Arrest nr. 33535 van 17 mei 2023, uitgesproken door het Hof van Cassatie, biedt een belangrijke reflectie op de delicten van fraude en onrechtmatig gebruik van creditcards, en verduidelijkt de voorwaarden voor het bestaan van samenloop van delicten. De beslissing behandelt een zeer actueel onderwerp, gezien de toename van computercriminaliteit en financiële fraude waarbij ongeautoriseerd gebruik van betaalinstrumenten betrokken is.
In de onderhavige zaak was F. C. de verdachte, die beschuldigd werd van frauduleuze transacties met creditcards van anderen. Het Hof herhaalde dat, om samenloop van delicten te kunnen vaststellen, de gedragingen autonoom en onderscheiden moeten zijn, gericht op het verkrijgen van een onrechtmatig voordeel door middel van andere listige handelingen dan het oorspronkelijke onrecht.
Samenloop met het delict van onrechtmatig gebruik van betaalinstrumenten anders dan contant geld - Bestaan - Voorwaarden. Er is sprake van samenloop van het delict van onrechtmatig gebruik van creditcards met dat van fraude in geval van autonome en onderscheiden gedragingen, gericht op het verkrijgen, door middel van verdere listige handelingen en bedrieglijke manoeuvres, van het onrechtmatige voordeel dat is verkregen als gevolg van de plegen van het eerste delict.
Deze rechtsoverweging benadrukt het belang van het identificeren van de specifieke gedragingen die samenloop van delicten kunnen vormen. Het enkele onrechtmatige gebruik van betaalinstrumenten is dus niet voldoende; er moeten ook aanvullende frauduleuze gedragingen zijn om het delict van fraude te integreren.
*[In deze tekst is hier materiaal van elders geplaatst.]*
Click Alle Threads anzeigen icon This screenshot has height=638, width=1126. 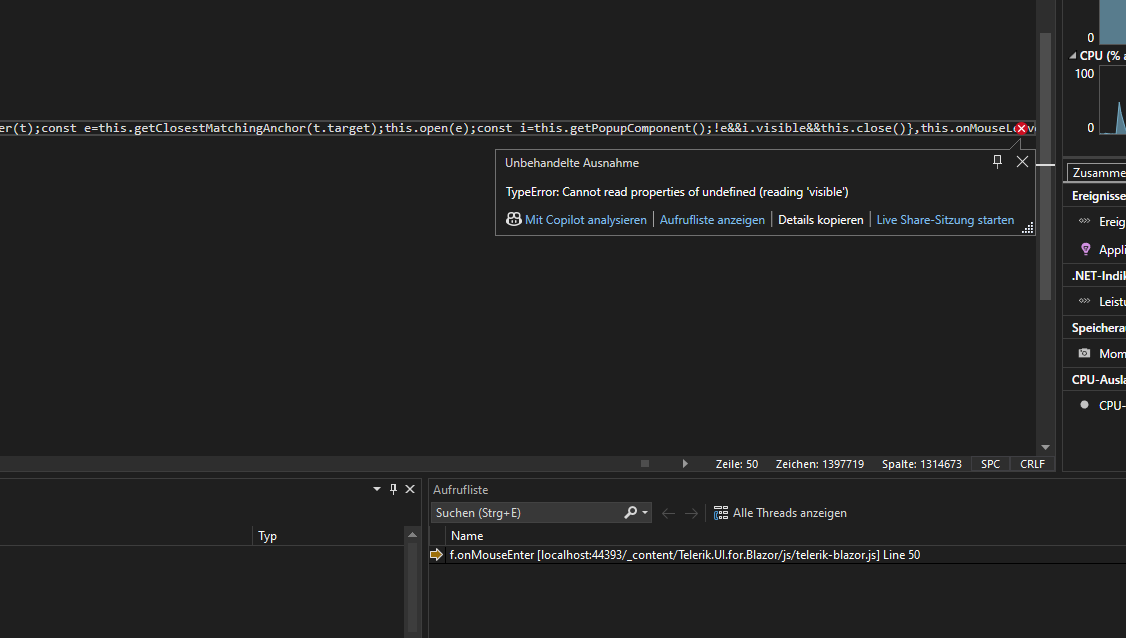click(721, 513)
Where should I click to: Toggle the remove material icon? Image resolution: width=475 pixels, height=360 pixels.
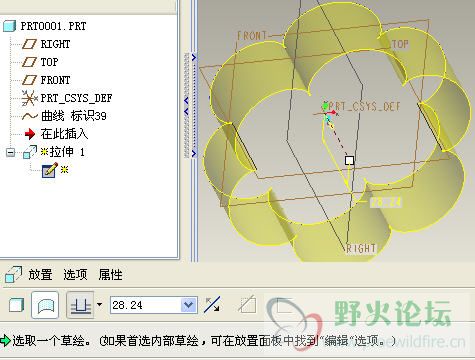pyautogui.click(x=247, y=304)
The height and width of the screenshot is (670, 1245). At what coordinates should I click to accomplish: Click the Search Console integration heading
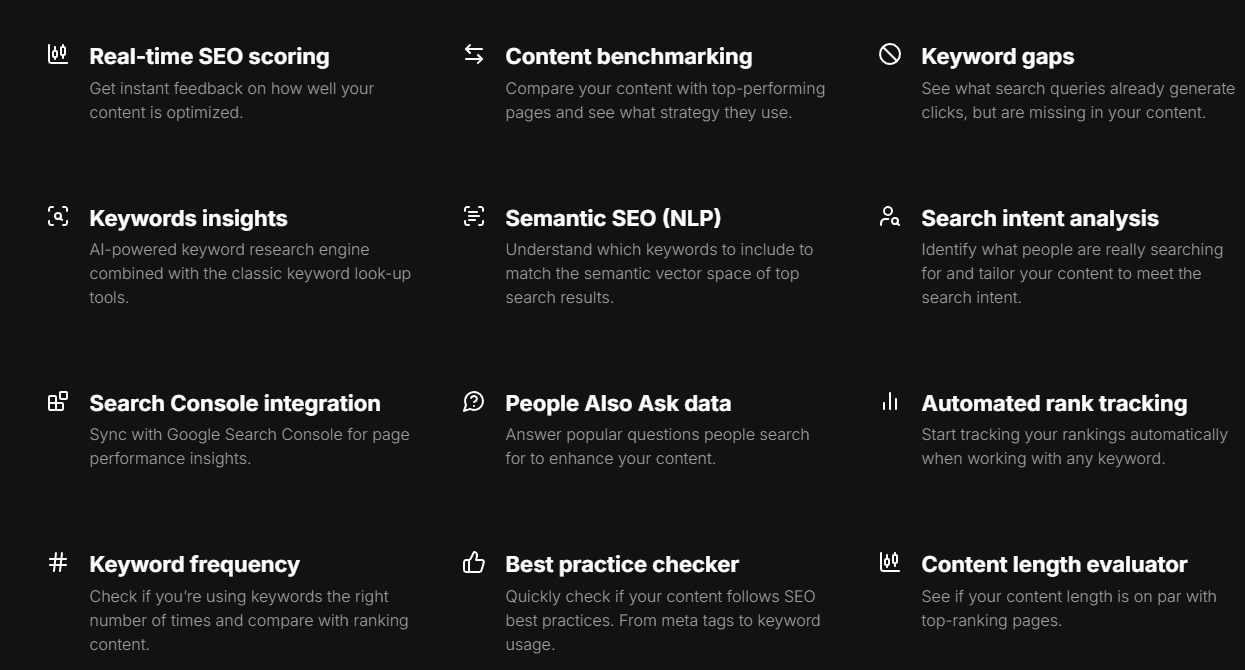tap(235, 403)
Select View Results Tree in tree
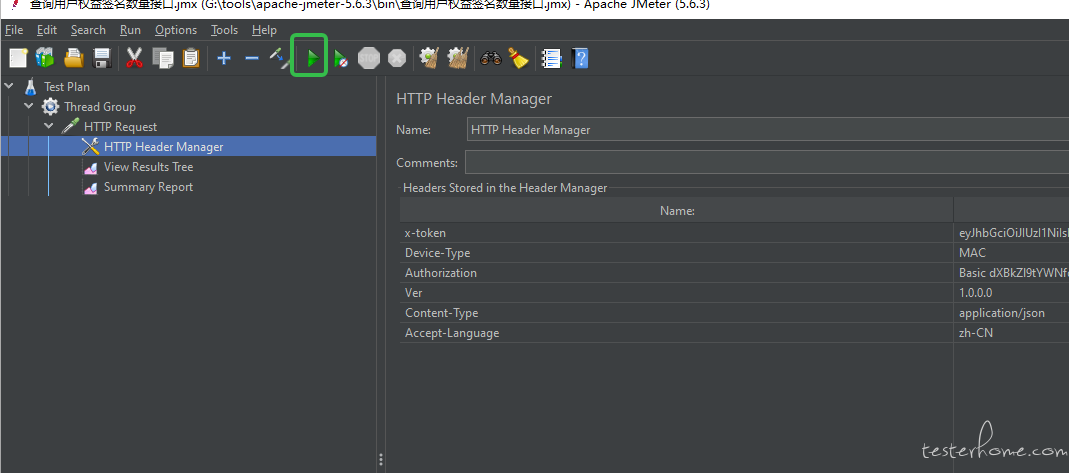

Het Hof verwees naar artikel 640 van het Wetboek van Strafrecht, betreffende het delict van fraude, en artikel 493 ter, dat het onrechtmatige gebruik van betaalinstrumenten regelt. Het is belangrijk te benadrukken dat de jurisprudentie, zoals benadrukt in het arrest, een duidelijk onderscheid tussen de twee delicten vereist. Voor de erkenning van samenloop moeten de gedragingen niet alleen autonoom zijn, maar ook gericht op het exploiteren van het onrechtmatige voordeel dat voortvloeit uit de eerste handeling.
Arrest nr. 33535 van 2023 vertegenwoordigt een belangrijke stap in de strijd tegen financiële fraude, door de noodzakelijke voorwaarden voor samenloop van delicten te verduidelijken. Het onderscheid tussen onrechtmatig gebruik van betaalinstrumenten en fraude is van fundamenteel belang voor de juiste toepassing van de wet en voor het waarborgen van adequate rechtspraak. Het is essentieel dat juridische professionals en burgers deze dynamiek begrijpen, om zich te beschermen en de steeds wijdverbreidere frauduleuze gedragingen in het huidige landschap te voorkomen.